The word “Gaza” was daubed in red paint on the pedestal, a reference to the ongoing war between Israel and Hamas in the Gaza Strip, which started with the Palestinian terror group’s devastating October 7 assault on Israel.
The Center for Information and Documentation on Israel said that a police report was filed.
City workers and police were dispatched to the statue to remove the graffiti, which was cleaned off, the local AT5 outlet reported.
Mayor Femke Halsema called the graffiti an “unbelievable disgrace” and urged the public to come forward with information that might help catch the culprits.
The World Jewish Congress posted to social media that “vandalizing a statue commemorating Anne Frank, a teenage girl murdered in the Holocaust will not help ‘free Palestine,’ or end the war. This is unacceptable. The only thing it will help is further normalize antisemitism and dehumanize victims of the Holocaust.”
Gert-Jan Jammink, who initiated the project to install the monument, which was unveiled in 2005, told AT5 that the vandalism was “scandalous.”
“It represents the 14,000 Jews from this district who were murdered. It is not about a current situation,” Jammink said. “If you want to draw attention to something, you can go to another location. I have previously advocated for a camera and light source at this location. It makes us think again that we have to do something to protect this defenseless image.”
In June, anti-Israel, pro-Palestinian activists defaced several buildings in the same area, claiming they were targeting companies that have links to Israel.
The war has brought with it a spike in antisemitism around the world, with Jewish communities and icons targeted by anti-Israel activists. Earlier this year there were violent protests by anti-Israel activists at Amsterdam University that forced its closure for two days.

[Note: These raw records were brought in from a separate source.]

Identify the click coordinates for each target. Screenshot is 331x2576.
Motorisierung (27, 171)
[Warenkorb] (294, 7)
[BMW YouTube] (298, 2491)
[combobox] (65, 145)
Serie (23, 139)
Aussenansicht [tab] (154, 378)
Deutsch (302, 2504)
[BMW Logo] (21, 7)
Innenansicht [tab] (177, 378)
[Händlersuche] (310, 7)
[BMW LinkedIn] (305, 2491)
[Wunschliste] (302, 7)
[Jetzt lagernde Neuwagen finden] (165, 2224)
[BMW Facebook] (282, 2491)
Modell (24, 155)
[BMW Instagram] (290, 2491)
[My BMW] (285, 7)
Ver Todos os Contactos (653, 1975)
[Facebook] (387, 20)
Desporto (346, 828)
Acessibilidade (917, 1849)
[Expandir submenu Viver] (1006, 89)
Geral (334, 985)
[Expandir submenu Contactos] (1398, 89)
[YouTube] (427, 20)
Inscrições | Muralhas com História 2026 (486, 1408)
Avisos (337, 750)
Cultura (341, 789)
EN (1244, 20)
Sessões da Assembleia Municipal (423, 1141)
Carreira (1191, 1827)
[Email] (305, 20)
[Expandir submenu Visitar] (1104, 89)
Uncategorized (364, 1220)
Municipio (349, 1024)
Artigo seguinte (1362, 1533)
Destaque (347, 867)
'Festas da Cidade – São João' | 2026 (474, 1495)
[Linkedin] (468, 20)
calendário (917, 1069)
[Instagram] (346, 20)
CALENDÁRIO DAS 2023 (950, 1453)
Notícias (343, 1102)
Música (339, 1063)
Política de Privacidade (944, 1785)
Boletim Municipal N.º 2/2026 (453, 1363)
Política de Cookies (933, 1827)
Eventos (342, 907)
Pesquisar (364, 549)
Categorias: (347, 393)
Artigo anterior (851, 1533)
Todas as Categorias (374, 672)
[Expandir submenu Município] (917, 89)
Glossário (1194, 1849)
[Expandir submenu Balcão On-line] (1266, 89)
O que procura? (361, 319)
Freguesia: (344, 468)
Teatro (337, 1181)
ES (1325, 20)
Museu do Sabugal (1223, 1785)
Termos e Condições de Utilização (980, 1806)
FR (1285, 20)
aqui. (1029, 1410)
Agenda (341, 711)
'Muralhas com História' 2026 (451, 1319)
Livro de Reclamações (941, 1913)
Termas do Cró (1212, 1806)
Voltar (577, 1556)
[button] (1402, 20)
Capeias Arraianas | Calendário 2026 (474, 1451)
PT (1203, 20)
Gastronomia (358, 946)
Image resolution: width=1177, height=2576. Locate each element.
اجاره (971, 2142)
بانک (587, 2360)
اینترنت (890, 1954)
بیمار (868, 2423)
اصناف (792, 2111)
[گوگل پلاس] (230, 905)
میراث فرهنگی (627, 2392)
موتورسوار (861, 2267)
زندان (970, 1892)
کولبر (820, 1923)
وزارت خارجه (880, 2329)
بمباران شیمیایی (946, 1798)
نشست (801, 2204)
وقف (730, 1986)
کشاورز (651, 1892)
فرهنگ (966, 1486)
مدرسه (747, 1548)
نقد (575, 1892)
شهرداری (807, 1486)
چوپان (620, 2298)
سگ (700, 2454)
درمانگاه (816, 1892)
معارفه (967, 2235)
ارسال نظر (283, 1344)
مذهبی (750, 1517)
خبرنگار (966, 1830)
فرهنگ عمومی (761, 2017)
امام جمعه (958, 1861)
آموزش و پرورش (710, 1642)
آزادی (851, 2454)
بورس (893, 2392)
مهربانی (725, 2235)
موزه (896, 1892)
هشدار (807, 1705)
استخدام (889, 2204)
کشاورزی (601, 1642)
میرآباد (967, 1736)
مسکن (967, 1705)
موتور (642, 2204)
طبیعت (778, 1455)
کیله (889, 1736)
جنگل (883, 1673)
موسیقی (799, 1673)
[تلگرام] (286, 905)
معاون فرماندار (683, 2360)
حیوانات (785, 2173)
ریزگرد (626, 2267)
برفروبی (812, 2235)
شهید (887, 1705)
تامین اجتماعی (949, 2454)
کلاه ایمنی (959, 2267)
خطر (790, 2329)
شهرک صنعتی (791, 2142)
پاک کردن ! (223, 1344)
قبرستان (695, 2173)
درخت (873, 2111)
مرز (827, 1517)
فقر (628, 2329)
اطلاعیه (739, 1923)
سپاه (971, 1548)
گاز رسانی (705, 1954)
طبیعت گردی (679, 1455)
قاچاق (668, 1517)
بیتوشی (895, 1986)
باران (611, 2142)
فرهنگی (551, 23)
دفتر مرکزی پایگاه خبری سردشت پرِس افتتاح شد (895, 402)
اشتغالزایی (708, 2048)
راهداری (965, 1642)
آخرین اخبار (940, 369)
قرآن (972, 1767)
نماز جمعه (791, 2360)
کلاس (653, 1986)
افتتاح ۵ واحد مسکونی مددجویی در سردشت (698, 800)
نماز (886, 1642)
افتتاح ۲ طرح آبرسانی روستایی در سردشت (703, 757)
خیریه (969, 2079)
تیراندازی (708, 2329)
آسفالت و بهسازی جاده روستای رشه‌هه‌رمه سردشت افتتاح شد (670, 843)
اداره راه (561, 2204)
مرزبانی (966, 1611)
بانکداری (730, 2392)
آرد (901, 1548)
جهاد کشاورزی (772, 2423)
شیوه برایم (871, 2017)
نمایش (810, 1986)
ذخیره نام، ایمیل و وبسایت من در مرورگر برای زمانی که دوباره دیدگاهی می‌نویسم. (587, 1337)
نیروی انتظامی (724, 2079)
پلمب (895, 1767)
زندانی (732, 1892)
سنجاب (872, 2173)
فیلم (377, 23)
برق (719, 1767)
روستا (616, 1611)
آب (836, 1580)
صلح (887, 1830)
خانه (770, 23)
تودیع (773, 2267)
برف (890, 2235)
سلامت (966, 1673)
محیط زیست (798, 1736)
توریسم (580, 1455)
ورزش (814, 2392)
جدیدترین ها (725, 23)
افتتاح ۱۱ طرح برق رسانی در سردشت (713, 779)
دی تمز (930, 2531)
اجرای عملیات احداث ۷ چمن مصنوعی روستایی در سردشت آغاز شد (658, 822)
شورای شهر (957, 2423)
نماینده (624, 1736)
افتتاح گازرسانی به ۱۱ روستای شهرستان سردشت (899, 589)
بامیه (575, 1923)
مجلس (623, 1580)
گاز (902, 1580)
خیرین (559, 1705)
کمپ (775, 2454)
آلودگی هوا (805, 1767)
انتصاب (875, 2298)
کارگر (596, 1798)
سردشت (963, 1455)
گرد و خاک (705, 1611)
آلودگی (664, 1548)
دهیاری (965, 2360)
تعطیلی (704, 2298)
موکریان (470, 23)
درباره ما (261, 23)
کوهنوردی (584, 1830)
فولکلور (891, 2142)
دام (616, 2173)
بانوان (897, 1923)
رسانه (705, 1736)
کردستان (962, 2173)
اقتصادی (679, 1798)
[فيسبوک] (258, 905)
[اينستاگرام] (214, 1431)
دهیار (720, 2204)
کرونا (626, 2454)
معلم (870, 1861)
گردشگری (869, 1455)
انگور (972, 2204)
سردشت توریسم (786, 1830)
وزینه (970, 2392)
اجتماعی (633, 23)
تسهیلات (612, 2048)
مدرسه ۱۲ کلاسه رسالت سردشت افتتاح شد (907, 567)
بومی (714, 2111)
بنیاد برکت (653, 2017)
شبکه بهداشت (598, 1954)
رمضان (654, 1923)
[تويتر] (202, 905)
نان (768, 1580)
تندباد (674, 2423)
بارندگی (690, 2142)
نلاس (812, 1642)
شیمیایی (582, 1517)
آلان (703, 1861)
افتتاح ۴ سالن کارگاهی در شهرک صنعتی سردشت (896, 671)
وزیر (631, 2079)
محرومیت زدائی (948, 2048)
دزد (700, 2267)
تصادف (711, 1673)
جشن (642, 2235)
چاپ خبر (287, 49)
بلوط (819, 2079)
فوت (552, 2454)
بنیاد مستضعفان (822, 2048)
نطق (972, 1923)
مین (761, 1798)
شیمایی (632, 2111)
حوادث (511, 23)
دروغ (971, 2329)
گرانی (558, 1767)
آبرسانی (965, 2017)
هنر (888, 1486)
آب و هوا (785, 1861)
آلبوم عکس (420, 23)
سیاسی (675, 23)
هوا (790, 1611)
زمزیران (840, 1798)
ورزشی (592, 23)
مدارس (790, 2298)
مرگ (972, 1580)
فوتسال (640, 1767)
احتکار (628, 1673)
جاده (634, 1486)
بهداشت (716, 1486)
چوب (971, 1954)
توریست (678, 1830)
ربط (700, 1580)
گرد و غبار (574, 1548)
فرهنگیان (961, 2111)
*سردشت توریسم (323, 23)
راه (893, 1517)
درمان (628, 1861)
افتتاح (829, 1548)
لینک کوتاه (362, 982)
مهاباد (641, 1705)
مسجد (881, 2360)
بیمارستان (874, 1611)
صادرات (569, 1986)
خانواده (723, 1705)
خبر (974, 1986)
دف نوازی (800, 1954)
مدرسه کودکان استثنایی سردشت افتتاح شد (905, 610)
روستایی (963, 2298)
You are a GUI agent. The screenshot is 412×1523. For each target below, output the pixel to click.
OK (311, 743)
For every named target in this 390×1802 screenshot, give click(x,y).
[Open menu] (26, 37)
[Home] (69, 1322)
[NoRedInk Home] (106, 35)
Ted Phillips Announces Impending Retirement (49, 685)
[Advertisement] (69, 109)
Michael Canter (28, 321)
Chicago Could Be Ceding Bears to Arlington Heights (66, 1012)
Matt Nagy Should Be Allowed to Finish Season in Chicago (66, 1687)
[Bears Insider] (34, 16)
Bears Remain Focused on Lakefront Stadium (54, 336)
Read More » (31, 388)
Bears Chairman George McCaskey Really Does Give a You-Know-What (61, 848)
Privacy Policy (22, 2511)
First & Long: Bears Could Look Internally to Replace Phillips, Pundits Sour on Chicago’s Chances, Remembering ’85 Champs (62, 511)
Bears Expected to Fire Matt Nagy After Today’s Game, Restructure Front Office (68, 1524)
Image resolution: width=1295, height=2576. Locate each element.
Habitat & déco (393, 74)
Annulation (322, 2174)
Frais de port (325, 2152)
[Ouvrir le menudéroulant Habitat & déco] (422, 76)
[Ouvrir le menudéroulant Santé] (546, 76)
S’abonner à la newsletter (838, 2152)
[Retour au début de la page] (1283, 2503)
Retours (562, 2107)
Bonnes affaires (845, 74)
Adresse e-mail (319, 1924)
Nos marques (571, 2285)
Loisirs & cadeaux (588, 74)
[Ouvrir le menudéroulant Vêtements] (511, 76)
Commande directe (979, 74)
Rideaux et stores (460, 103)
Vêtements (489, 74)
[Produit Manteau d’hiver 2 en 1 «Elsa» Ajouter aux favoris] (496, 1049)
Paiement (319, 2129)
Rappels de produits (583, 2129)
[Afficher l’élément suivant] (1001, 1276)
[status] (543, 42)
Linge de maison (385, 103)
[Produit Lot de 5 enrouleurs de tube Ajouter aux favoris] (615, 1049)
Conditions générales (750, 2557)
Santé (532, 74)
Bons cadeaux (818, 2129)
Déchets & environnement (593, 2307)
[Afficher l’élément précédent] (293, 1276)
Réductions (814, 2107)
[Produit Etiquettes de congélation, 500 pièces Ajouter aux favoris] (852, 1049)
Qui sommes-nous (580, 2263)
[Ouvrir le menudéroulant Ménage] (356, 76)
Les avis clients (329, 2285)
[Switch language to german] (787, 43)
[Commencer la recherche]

Meanwhile, on Wednesday, Dutch police arrested a 33-year-old woman from Arnhem on suspicion that she participated in the vandalization of a Christian-Zionist community center near Utrecht.
The woman may be tied to Extinction Rebellion, a far-left environmentalist group that recently demonstrated outside the Christians for Israel headquarters in Nijkerk near Utrecht, the VeluweFM radio station reported.
The vandalism earlier this week included the scrawling of the slogan “Free Gaza” on the three-story building that houses the Christians for Israel group and subsidiaries, such as the Israel Product Center. The building features a large Israeli flag at the entrance.
War erupted on October 7, when Hamas led a massive cross-border raid on Israel that killed 1,200 people amid numerous atrocities. The 3,000 terrorists who burst into southern Israel also abducted 251 people who were taken as hostages to Gaza.
Israel responded with a military offensive to destroy Hamas, topple its Gaza regime, and free the hostages.
The Hamas-run Gaza health ministry says more than 38,000 people in the Strip have been killed or are presumed dead in the fighting so far, though the toll cannot be verified and does not differentiate between civilians and fighters. Israel says it has killed some 15,000 combatants in battle and some 1,000 terrorists inside Israel during the October 7 attack.
Anne Frank was born in Germany and then moved to Amsterdam when she was a young girl. The family was trapped there when Nazi Germany occupied the Netherlands in World War II. After hiding from the Nazis for two years, Anne Frank and her family were captured in a raid in 1944. The teenager and her sister died in the Bergen-Belsen concentration camp in 1945.
Her diary, found by her father Otto after the war, became one of the most well-read accounts of the Holocaust, selling some 30 million copies.